In Grecia, Cervi aveva combattuto, era fuggito dopo la disfatta italiana, si era salvato grazie agli abitanti. Partì sottotenente nella 2ª compagnia del 479º battaglione costiero, di presidio ad un piccolo paese greco, Boiati, venti chilometri a nord di Atene. Dopo l'8 settembre del 1943, venne fatto prigioniero dai tedeschi ed internato. Ma scappò. In Grecia lasciò il cuore, in tutti i sensi. Lì tornava ogni estate, era il suo buon ritiro. Sulle bancarelle, se cercate bene, prima o poi vi imbatterete nella sua Storia della guerra in Grecia. La prima edizione è del 1965. È un testo corposo ma si legge con un piacere sconosciuto a chi frequenta la saggistica. Sì, fu coautore di Montanelli nella fortunatissima Storia d'Italia della Rizzoli, uno dei bestseller assoluti nel dopoguerra. Ma non è proprio il caso di confinarlo a questo ruolo, gli va strettissimo. Per un quadro della sua avventura nel giornalismo, specie negli anni oscuri della Repubblica, bisogna leggere il libro a quattro mani con Luigi Mascheroni, Gli anni del piombo. E proprio Mascheroni è il curatore dell'iniziativa editoriale del Giornale in occasione dei cento anni dalla nascita. Sarà in edicola il 1° aprile il volume di Mario Cervi Il giornalismo, la mia vita. Reportage, interviste e ritratti di una grande firma del «Giornale» (19742015).

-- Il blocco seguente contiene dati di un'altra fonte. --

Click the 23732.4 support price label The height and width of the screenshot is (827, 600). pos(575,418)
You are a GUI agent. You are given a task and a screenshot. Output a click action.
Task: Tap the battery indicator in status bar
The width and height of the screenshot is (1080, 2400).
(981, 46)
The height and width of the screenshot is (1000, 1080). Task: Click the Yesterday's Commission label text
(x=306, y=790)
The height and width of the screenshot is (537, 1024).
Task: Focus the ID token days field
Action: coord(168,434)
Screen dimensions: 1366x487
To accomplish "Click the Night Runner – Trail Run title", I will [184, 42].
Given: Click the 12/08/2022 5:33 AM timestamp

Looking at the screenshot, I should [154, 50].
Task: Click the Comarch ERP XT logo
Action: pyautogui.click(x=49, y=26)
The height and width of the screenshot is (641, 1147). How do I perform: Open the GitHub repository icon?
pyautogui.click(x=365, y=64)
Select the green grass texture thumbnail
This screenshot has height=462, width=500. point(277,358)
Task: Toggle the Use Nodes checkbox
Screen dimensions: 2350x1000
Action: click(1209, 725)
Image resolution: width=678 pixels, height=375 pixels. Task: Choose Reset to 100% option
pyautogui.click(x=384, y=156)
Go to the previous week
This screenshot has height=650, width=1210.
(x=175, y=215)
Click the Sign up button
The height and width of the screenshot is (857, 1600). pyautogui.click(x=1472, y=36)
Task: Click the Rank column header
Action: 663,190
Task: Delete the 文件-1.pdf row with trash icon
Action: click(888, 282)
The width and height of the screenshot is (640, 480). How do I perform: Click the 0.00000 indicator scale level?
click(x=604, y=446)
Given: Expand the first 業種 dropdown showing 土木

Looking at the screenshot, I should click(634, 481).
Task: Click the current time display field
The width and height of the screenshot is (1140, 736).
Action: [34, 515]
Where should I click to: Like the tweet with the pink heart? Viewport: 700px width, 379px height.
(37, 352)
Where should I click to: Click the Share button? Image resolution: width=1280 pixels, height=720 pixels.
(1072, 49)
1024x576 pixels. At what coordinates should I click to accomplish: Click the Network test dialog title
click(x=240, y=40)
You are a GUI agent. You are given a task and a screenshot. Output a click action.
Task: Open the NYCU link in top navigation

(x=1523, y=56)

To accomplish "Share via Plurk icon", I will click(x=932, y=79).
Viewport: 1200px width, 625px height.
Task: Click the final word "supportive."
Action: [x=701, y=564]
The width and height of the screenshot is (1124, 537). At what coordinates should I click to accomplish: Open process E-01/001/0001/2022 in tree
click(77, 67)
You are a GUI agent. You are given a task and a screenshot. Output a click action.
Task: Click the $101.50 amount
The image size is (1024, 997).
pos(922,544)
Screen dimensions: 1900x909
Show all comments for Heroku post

Infine mi sia perdonata una battuta in prima persona. Io Cervi lo adoravo anche per motivi bassamente campanilistici. Avevamo una gag fissa. Io gli dicevo: «Direttore - lo chiamavano tutti sempre così, anche i direttori in carica del Giornale - tu sei sotto ogni punto di vista perfetto. Però c'è un però: sei nato in provincia di Cremona ma non in città. Sei più milanese che altro».
La prima volta mi guardò inizialmente con compassione (lo capivo, aveva ragione). Poi scoppiò a ridere di gusto e mi rispose: «Guarda che è stato solo un caso. Sono cremonese come te». È una sciocchezza, lo so, ma è la sciocchezza che condividevo con un uomo che ho amato e ammirato.